Protein Synthesis Inhibitors
Macrolides/Ketolides
Examples: Erythromycin, Roxithromycin, Azithromycin, Clarithromycin, Telithromycin
Macrocyclic
Example: Fidaxomicin
Lincosamides
Example: Clindamycin
Oxazolidinones
Examples: Linezolid, Tedizolid
Others
Examples: Chloramphenicol, Quinupristin/Dalfopristin
Macrolides and Ketolides
Structure: Macrocyclic lactone with one or more deoxy sugars attached.
Erythromycin:
First clinical application.
First-line drug and alternative to penicillin in patients with β-lactam allergies.

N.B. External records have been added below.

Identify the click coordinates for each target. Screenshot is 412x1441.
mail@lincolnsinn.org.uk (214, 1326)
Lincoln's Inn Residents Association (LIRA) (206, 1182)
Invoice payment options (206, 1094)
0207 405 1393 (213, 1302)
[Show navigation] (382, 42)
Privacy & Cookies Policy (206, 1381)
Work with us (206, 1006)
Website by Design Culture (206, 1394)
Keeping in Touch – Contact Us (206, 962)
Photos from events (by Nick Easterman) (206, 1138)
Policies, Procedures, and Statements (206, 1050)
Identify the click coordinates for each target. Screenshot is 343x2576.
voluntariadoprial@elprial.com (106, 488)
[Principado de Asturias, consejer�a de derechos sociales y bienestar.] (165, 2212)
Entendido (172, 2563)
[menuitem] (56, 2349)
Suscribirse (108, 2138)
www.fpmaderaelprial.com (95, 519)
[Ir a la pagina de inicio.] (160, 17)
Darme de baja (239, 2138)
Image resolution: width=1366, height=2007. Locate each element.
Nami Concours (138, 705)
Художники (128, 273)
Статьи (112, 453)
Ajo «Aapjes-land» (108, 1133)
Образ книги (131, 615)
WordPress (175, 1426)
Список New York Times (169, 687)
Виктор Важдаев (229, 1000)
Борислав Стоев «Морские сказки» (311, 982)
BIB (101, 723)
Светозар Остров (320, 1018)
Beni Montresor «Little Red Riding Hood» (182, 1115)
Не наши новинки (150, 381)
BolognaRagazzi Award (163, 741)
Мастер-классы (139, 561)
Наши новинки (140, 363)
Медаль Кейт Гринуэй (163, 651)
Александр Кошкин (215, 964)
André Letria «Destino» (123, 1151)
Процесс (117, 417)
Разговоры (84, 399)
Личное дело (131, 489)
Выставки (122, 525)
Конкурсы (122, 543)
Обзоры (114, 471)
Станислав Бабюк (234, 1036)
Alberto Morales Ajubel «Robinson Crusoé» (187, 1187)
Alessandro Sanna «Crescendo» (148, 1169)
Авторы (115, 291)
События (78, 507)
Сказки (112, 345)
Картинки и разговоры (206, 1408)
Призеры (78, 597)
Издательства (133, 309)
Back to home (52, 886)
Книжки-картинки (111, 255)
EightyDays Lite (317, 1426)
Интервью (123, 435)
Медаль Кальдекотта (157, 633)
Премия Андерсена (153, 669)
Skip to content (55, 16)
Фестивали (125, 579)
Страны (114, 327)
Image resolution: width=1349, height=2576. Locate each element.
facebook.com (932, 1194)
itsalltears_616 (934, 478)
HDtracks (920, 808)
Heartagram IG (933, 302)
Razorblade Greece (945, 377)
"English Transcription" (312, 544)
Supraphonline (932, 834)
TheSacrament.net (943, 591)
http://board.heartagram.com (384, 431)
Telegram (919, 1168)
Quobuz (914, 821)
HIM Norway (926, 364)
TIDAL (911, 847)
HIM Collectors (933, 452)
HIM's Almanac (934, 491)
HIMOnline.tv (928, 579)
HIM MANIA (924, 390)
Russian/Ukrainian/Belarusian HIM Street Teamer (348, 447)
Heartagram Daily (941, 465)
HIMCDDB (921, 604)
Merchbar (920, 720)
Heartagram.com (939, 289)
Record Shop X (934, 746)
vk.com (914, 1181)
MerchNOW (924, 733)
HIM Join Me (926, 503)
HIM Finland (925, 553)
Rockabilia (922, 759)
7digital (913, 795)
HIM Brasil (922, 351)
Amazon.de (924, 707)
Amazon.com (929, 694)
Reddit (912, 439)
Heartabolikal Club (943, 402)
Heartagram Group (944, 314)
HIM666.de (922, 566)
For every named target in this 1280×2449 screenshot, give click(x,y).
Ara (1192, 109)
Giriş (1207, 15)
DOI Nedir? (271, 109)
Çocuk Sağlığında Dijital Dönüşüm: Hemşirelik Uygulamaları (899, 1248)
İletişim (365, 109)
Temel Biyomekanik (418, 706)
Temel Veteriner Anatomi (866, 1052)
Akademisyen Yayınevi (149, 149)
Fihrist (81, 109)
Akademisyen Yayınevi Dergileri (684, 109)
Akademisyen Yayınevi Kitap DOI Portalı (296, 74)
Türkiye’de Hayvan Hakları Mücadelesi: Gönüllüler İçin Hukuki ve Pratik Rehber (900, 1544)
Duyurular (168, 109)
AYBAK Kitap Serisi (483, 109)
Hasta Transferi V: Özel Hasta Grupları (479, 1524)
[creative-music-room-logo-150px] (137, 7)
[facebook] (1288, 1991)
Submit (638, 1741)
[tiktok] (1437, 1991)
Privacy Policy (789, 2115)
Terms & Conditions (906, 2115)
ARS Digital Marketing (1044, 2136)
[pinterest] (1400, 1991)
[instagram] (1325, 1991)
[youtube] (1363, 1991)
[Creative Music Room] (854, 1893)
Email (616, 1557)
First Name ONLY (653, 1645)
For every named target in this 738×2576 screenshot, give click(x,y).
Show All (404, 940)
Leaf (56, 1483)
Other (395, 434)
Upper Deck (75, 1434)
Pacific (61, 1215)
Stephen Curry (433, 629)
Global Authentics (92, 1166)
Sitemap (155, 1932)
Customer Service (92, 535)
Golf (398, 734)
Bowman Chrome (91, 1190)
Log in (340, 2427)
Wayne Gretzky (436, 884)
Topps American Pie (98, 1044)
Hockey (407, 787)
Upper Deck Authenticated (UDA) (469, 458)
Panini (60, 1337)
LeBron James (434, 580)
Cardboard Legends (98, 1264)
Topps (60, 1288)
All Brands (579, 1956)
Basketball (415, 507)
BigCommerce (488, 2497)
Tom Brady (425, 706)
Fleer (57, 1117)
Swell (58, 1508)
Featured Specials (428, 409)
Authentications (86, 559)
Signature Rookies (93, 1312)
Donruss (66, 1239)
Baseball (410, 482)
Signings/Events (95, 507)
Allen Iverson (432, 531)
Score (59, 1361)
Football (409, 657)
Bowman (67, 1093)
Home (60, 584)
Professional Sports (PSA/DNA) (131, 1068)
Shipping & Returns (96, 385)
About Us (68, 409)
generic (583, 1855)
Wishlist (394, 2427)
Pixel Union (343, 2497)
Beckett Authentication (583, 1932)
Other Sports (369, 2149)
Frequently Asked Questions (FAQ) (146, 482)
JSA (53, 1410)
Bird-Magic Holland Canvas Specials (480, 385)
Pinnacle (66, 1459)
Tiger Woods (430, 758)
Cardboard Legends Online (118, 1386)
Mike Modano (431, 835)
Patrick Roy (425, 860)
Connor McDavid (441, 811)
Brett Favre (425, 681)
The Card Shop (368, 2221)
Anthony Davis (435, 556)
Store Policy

Clarithromycin, Roxithromycin, Azithromycin:
Similar to erythromycin but with improved features.
Clarithromycin is a methylated form of erythromycin.
Azithromycin has a larger lactone ring.
Telithromycin:
Semisynthetic derivative of erythromycin.
First "ketolide" antimicrobial agent.
Mechanism of Action
Macrolides and ketolides bind irreversibly to the 50S subunit of the bacterial ribosome.
Inhibition: Inhibits translocation steps of protein synthesis and may interfere with transpeptidation.
Bacteriostatic vs. Bactericidal: Generally bacteriostatic, but can be bactericidal at higher doses.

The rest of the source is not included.